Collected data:
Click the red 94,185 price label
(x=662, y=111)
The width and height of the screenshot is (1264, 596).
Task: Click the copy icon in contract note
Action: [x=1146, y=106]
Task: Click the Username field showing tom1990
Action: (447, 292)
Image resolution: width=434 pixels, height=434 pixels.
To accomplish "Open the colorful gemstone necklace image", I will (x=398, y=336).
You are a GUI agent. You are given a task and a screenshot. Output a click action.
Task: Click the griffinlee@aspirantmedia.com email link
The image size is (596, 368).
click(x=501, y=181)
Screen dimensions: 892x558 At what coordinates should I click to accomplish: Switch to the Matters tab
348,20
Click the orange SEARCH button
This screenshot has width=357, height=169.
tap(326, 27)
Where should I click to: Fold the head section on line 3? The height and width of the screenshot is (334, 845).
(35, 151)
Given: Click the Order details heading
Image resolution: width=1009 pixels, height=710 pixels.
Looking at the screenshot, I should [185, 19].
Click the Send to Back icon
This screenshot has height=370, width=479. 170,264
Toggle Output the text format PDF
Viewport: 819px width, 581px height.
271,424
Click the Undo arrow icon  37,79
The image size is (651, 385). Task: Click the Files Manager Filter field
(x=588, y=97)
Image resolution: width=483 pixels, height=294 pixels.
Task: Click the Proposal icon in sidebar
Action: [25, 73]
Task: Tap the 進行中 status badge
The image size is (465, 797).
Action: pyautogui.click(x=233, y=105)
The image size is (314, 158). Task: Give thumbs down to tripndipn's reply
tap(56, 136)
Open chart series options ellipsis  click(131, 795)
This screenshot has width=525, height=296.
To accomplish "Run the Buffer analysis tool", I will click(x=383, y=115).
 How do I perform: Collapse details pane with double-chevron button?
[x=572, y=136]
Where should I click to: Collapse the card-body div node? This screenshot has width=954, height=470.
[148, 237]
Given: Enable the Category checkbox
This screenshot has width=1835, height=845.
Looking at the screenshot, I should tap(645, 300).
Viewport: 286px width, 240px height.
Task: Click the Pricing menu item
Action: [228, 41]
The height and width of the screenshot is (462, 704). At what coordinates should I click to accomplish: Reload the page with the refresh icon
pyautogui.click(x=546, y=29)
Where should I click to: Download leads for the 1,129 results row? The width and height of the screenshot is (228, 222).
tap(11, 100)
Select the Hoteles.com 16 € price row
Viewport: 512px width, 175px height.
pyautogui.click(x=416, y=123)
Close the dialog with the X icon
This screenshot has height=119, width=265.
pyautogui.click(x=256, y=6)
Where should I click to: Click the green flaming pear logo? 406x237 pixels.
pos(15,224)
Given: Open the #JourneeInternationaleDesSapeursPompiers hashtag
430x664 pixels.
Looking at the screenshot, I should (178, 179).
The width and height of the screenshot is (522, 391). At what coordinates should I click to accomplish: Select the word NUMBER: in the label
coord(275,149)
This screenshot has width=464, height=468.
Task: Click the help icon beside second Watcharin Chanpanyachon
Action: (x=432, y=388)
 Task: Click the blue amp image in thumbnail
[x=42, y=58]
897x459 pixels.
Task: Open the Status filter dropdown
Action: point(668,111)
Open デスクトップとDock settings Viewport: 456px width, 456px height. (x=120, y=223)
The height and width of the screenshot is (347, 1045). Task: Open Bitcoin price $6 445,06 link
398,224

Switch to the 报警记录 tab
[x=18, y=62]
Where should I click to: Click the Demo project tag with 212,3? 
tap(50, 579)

[Assigned task]
Copy out all lines from the records where the word "will" appears.

[Task response]
To accomplish "Open the colorful gemstone necklace image", I will (x=398, y=336).
To accomplish "Run the Buffer analysis tool", I will click(x=383, y=115).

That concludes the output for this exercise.